Sus numerosos talentos podían jugarle malas pasadas. Lo reconocía él mismo. Fue
enviado a Roma para cursar estudios bíblicos. Si hizo exegeta, pero su formación exegética,
junto con su conocimiento de varias lenguas antiguas, hizo de las Escrituras un libro de
estudio lleno de enigmas lingüísticos. Se “atascó”. Ya no le era posible la verdadera lectio
divina de los monjes. Por suerte recibió entonces el cometido de Redactor de la revista
Collectanea Cisterciensia. Esto le condujo al mundo interior de San Bernardo y de
Guillermo de Saint-Thierry. Descubrió de nuevo ese otro modo de acercarse a la Escritura
como revelación, como acontecimiento. La lectura de la Dogmática de Karl Barth ya le
había preparado para la sorpresa: la Palabra de Dios abre un surco en el corazón, una
siembra que da fruto en el corazón de quien escucha. Muchas de sus meditaciones y
contemplaciones sobre la Palabra de Dios encontraron su fuente en la potente intuición de
esa época. Su primera publicación –Señor, enséñanos a orar, Bruselas 1963-, traducida a
más de diez lenguas, es el testimonio de ese descubrimiento. Él mismo reconoce que, como
Abad, no tenía mucho tiempo para lecturas exegéticas. Cada domingo predicaba la homilía
a la comunidad. Era la costumbre de Mon des Cats (no las fiestas, sino los domingos). “Lo
preparo muy bien. Me pongo ante la Palabra y comparto con mis hermanos dónde estoy
desde el punto de vista espiritual”. Esta es para mí una de las mejores definiciones de lo que
debe ser una homilía. Muchos amigos han recogido y publicado sus homilías, que han sido
traducidas entre otras lenguas al holandés.

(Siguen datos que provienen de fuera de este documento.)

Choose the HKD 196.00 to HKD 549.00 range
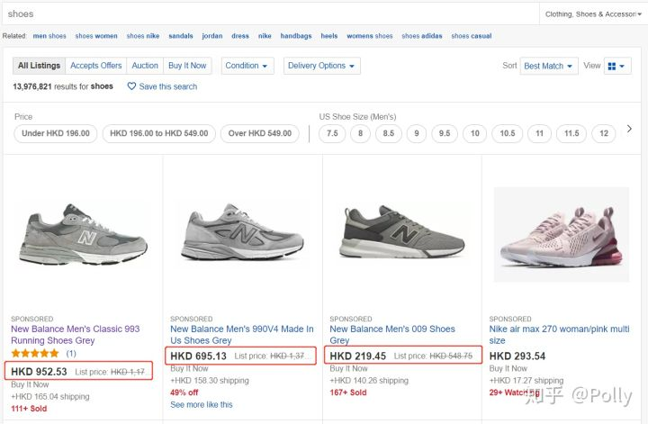The image size is (648, 424). click(158, 133)
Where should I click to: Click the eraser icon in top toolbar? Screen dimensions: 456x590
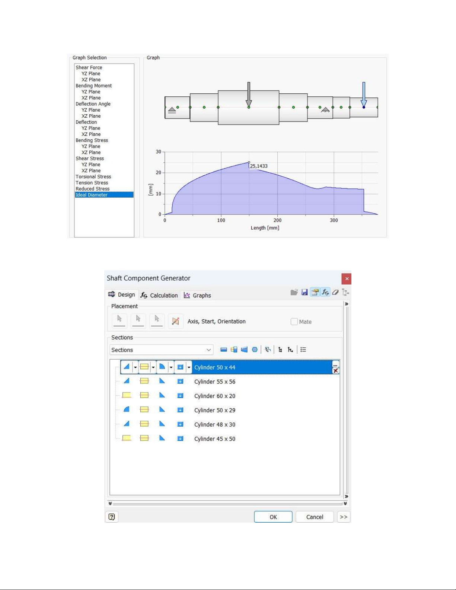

Fue elegido Abad justo a mitad del Vaticano II. La Orden entera y cada abadía
recibieron la invitación de dotarse de una liturgia nueva en lengua vernácula, con música
también nueva. Él estuvo en medio de ese “fuego”. Reflexionó mucho sobre qué es la
liturgia y lo que puede representar en la vida de un monje de hoy. Ha escrito mucho al
respecto. También aquí le han servido de inspiración algunos textos siríacos, sobre todo los
que hablan del templo del corazón. Su pensamiento giraba en torno al tema de la
interioridad, de la inhabitación del Espíritu y de sus inspiraciones, de la celebración con un
espíritu apaciguado hasta que la oración misma se acopla a la respiración y se transforma
en un musitar constante en un corazón pobre y humilde. Conocía la tradición hesycasta
oriental, pero también había encontrado antiguos textos de Occidente que hablaban de la
presencia de Dios en el corazón, sin pensamientos o preocupaciones del exterior. En su
presentación más sintética de la vida monástica –El camino cisterciense. En la escuela del
amor- desarrolla esos temas y cita todo un diálogo anónimo del siglo XII sobre la
“presencia interior” (de domo interiori seu conscientia). Su última conferencia, publicada
en Gante en junio de 2008, abordaba este gran tema: La liturgia del corazón. El hombre
interior. La tarde que la presentó lo hizo con una fuerza especial, como si se tratase de su
testamento o su discurso de despedida (ver Heiliging 2008, pp.80-96).